● **原文抜粋**
▬▬▬▬▬▬
Nexperiaは8月4日、電子ヒューズやバッテリの保護を必要とする5G通信システム、48Vサーバー環境、産業機器のホットスワップソフトスタート・アプリケーション向けに、安全動作領域(SOA)性能を強化した特定用途向けMOSFET(ASFET:Application Specific FET)「PSMN4R2-80YSE」(80V、4.2mΩ)と「PSMN4R8-100YSE」(100V、4.8mΩ)を発表した。

従来のMOSFETには、高電圧時に熱不安定性によってSOA性能が急速に低下する「二次降伏」が発生するという課題があったが、同製品は、堅牢性と性能を強化したSOA技術によって性能の「急低下」を解消し、D2PAKパッケージの前世代製品と比較して50V時にSOAを166%拡大することが可能だとしている。

また、従来のSOAは25℃でのみ規定されており、設計者は高温環境での動作にはディレーティング作業が必要だったが、同製品には125℃のSOA仕様が含まれており、時間のかかるディレーティング作業が不要になるとのことだ。

同製品はPower-SO8互換LFPAK56Eパッケージに封止されており、パッケージサイズは5mm×6mm×1.1mmで、前世代のD2PAK製品と比較しPCBフットプリントを80%、デバイスの高さを75%低減。最大接合部温度は175℃で、通信/産業アプリケーション向けのIPC9592規格に適合するとしている。

  • LFPAK56Eパッケージ

    LFPAK56Eパッケージのイメージ(出典:Nexperia)

なお、同製品は同社のイギリス・マンチェスターの新8インチ・ウェハ製造工場で製造される予定で、9月21日から23日まで開催される同社のオンラインイベントでも同技術を紹介予定だという。
▬▬▬▬▬▬
(保存済みの項目)
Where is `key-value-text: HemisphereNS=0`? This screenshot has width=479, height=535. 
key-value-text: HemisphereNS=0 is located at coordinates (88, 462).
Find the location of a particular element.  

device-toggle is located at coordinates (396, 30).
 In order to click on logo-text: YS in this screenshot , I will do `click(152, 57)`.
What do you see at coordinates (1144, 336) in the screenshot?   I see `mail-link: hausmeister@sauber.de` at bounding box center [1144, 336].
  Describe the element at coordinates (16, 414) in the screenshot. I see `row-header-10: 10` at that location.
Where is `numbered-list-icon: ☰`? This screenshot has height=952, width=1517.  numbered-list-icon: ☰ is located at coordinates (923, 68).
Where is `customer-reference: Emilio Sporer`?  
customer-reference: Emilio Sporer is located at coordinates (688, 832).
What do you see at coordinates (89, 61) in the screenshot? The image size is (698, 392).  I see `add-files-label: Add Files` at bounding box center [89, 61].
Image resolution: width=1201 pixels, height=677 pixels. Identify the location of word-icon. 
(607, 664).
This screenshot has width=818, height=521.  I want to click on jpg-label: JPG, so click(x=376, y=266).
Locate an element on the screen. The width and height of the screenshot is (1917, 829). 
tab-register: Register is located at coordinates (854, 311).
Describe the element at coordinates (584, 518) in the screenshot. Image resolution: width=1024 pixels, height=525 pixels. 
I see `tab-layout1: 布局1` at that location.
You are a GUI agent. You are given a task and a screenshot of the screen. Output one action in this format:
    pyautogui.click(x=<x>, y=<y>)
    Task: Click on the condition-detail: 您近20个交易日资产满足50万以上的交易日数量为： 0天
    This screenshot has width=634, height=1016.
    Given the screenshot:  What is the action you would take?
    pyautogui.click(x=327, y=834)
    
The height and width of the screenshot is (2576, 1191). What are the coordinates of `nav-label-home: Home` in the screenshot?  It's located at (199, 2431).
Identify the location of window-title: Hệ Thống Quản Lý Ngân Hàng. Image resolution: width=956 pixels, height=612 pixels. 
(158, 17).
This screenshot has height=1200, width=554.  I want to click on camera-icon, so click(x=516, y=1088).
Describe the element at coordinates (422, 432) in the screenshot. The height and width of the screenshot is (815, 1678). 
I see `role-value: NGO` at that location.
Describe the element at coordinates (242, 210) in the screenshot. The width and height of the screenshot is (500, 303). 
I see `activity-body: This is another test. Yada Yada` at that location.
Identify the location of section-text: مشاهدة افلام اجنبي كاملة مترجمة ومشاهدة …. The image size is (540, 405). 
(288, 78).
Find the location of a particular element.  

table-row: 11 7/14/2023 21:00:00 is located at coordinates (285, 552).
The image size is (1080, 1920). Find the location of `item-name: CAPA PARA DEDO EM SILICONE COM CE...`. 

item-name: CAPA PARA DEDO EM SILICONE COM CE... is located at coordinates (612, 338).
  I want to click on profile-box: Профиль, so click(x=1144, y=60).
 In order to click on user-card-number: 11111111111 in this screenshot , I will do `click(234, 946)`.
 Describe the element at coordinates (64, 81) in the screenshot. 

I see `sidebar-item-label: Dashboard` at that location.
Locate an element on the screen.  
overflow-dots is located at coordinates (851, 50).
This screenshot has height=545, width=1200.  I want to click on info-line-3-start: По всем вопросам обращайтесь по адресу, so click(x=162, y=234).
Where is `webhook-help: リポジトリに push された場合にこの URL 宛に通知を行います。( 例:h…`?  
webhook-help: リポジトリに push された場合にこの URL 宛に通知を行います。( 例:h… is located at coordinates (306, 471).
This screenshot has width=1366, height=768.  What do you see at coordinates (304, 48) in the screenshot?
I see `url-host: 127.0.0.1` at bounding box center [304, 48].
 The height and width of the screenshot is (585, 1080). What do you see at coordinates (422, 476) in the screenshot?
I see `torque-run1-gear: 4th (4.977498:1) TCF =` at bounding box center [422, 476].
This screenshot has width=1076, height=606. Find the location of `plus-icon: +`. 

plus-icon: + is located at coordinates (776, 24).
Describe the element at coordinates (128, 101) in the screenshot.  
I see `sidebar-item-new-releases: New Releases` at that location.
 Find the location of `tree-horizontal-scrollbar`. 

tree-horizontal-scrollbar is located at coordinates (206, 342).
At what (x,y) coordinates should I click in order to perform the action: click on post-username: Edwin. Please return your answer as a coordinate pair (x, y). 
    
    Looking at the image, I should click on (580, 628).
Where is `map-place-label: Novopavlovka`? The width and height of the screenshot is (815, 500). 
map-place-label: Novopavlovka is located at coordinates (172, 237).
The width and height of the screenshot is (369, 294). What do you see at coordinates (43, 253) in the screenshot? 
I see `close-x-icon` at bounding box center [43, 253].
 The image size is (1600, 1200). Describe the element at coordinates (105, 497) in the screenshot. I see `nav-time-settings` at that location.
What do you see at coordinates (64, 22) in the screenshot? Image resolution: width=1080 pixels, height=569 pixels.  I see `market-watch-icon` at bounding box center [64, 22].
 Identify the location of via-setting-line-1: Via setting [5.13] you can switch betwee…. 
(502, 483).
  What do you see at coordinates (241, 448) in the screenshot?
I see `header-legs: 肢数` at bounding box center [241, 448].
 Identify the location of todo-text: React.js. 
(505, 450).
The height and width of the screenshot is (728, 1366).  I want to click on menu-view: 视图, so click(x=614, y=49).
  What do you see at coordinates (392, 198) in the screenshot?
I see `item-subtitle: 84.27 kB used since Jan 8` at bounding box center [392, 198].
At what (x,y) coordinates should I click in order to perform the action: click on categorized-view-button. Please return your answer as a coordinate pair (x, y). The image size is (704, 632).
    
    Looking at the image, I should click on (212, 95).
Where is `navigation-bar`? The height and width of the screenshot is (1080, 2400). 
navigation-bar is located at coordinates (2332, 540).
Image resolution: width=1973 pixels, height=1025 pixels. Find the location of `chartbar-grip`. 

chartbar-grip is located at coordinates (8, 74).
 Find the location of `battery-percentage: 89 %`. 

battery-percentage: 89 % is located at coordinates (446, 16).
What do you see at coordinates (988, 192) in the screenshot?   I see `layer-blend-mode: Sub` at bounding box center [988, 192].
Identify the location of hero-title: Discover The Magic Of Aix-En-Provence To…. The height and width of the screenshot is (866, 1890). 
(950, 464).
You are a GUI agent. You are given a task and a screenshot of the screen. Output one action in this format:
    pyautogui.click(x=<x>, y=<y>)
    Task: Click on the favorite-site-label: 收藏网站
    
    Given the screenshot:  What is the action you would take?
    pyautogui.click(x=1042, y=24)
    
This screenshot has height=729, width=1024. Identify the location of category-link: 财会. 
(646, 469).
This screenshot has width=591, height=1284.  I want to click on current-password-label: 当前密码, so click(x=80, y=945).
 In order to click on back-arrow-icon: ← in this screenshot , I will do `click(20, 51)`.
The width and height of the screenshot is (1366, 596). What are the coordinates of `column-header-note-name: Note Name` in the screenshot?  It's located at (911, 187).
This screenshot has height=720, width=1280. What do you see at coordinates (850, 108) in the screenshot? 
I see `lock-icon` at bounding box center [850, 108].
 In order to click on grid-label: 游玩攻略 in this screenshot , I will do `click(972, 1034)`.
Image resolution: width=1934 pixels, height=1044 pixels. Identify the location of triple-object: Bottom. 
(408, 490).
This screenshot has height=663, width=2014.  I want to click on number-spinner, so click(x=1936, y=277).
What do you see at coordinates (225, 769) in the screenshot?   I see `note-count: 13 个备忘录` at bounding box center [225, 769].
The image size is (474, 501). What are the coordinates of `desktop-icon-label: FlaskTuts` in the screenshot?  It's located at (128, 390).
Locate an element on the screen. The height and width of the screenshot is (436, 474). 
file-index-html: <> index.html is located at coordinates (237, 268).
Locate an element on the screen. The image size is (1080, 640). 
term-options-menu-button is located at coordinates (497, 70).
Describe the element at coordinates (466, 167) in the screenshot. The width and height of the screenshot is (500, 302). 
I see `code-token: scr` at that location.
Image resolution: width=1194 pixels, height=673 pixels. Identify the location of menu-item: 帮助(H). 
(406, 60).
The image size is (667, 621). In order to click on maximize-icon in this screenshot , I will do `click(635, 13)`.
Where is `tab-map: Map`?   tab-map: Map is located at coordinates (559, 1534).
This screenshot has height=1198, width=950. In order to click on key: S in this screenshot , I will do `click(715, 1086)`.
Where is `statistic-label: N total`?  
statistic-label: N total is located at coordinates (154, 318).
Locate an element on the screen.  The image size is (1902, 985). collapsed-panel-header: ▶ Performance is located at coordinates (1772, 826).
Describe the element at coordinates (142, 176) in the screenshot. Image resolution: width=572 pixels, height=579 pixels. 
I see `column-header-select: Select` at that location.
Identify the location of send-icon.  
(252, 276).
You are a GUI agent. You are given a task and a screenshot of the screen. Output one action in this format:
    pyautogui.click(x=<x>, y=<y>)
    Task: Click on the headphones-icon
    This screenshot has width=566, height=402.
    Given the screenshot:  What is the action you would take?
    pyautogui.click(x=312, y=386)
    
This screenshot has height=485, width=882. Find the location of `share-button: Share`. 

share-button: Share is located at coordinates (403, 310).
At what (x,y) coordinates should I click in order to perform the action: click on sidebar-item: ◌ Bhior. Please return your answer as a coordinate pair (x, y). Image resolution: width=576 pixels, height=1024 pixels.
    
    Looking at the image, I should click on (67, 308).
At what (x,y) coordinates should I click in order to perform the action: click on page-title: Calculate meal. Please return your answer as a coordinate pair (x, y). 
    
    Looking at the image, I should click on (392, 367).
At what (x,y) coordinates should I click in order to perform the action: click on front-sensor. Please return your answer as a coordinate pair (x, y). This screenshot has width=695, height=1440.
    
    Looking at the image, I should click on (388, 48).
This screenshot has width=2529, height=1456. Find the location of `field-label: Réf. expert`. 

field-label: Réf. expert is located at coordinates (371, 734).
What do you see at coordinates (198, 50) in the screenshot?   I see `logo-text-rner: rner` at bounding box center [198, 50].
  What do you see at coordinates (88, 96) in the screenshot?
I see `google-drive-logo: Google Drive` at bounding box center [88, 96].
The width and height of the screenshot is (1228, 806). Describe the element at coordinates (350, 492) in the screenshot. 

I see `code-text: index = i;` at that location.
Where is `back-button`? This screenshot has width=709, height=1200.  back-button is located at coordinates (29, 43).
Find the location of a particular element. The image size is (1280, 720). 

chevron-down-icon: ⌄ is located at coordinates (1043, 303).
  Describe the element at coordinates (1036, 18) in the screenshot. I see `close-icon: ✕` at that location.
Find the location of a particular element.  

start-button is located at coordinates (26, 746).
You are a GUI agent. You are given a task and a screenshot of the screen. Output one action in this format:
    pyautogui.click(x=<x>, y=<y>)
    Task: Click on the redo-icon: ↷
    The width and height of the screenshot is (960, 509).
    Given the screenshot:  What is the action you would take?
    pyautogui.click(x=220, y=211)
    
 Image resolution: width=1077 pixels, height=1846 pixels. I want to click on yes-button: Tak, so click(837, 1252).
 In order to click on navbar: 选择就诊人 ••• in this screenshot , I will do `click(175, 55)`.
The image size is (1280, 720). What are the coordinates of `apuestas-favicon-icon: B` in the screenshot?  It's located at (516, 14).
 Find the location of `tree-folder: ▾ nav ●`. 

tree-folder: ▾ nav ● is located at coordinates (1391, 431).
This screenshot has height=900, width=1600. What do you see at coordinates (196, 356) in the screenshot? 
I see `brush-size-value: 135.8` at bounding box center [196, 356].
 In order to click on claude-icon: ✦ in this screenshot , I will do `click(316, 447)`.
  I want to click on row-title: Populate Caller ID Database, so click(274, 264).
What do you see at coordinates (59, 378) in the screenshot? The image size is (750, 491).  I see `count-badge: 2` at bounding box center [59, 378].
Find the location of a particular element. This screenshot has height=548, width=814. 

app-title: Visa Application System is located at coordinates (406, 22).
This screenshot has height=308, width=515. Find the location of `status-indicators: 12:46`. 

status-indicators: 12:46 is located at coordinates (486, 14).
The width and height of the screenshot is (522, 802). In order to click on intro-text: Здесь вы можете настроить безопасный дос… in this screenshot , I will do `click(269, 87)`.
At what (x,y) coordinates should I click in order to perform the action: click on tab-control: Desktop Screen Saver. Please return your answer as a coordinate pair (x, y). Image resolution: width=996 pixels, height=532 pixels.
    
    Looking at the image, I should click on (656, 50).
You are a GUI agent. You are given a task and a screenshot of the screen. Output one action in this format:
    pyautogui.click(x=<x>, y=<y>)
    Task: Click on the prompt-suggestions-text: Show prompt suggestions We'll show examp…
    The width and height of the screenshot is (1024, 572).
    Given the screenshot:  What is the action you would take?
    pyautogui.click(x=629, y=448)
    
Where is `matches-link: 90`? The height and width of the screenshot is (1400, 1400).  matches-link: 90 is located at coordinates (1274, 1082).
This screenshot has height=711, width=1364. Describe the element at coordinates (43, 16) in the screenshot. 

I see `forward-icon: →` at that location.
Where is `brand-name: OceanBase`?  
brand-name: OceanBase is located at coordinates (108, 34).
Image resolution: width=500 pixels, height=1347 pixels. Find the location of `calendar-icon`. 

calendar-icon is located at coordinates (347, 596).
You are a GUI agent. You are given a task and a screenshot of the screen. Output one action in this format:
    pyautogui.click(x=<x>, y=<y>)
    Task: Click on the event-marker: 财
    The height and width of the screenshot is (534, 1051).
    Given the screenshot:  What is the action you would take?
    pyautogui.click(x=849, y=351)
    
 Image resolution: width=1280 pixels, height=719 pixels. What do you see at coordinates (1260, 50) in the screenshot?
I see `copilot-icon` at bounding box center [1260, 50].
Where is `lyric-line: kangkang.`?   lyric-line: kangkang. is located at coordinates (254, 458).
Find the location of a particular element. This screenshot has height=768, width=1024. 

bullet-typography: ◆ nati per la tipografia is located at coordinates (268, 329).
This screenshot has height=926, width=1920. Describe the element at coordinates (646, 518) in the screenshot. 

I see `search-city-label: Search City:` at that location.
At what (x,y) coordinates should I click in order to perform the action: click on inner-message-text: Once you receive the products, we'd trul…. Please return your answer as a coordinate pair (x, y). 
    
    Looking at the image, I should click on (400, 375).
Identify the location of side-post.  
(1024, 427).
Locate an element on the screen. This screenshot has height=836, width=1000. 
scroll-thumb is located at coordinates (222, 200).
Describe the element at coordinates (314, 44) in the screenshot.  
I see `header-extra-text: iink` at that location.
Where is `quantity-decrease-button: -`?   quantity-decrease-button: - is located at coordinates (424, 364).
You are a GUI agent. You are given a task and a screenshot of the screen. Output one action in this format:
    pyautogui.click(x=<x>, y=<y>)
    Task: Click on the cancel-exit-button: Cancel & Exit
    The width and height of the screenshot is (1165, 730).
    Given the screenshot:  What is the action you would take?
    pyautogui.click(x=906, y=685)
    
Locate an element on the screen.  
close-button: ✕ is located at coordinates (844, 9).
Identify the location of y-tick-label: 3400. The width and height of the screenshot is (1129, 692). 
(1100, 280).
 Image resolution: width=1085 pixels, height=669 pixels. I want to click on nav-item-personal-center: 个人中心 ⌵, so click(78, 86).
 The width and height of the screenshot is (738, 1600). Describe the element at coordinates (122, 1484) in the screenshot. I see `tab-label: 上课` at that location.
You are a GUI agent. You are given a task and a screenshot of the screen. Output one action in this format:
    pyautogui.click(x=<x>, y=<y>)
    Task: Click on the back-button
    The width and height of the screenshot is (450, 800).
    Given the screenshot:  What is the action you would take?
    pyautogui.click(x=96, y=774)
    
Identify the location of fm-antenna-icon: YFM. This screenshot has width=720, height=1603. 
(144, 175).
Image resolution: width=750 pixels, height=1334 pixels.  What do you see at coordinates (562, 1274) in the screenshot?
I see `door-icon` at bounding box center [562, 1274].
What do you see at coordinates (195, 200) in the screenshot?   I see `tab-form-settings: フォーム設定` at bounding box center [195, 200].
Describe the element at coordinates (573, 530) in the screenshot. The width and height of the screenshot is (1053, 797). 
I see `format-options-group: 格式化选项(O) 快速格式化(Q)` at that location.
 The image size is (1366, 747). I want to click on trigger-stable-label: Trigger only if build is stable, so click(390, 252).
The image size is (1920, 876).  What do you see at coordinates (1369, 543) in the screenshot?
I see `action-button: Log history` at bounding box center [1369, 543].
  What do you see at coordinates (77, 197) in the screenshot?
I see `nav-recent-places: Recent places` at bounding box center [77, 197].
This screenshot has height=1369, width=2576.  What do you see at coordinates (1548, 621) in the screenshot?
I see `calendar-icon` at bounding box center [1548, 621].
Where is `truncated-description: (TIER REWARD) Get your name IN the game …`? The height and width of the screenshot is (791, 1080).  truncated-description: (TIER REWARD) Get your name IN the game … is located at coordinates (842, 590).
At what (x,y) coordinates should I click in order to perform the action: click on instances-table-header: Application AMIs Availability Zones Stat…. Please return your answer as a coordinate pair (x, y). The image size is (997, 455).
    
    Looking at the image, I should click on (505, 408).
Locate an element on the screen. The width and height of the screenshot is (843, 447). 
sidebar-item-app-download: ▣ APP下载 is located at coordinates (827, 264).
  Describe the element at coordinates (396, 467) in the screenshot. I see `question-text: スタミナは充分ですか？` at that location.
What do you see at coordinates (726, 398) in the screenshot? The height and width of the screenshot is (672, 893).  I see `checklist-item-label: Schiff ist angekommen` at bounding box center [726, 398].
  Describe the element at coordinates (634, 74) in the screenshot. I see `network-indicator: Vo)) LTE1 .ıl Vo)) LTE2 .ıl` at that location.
▬▬▬▬▬▬
● **演習課題**
**A.** 原文抜粋に基づき、次の問いにそれぞれ答えてください。
(i) 従来のSOAは何℃でのみ規定されていたか。
(ii) LFPAK56Eパッケージのサイズはいくつか。
(iii) 同製品はどこの工場で製造される予定か。
**B.** 原文抜粋の「また、従来のSOAは25℃で」から「も同技術を紹介予定だという。」までを含む部分を、「オンラインイベント」を「Webセミナー」に置き換えて書き直してください。
上記のデータは、別の出典から取られたものです。

● **解答**
**A.**
(i) 25℃
(ii) 5mm×6mm×1.1mm
(iii) イギリス・マンチェスターの新8インチ・ウェハ製造工場

**B.**
また、従来のSOAは25℃でのみ規定されており、設計者は高温環境での動作にはディレーティング作業が必要だったが、同製品には125℃のSOA仕様が含まれており、時間のかかるディレーティング作業が不要になるとのことだ。

同製品はPower-SO8互換LFPAK56Eパッケージに封止されており、パッケージサイズは5mm×6mm×1.1mmで、前世代のD2PAK製品と比較しPCBフットプリントを80%、デバイスの高さを75%低減。最大接合部温度は175℃で、通信/産業アプリケーション向けのIPC9592規格に適合するとしている。

  • LFPAK56Eパッケージ

    LFPAK56Eパッケージのイメージ(出典:Nexperia)

なお、同製品は同社のイギリス・マンチェスターの新8インチ・ウェハ製造工場で製造される予定で、9月21日から23日まで開催される同社のWebセミナーでも同技術を紹介予定だという。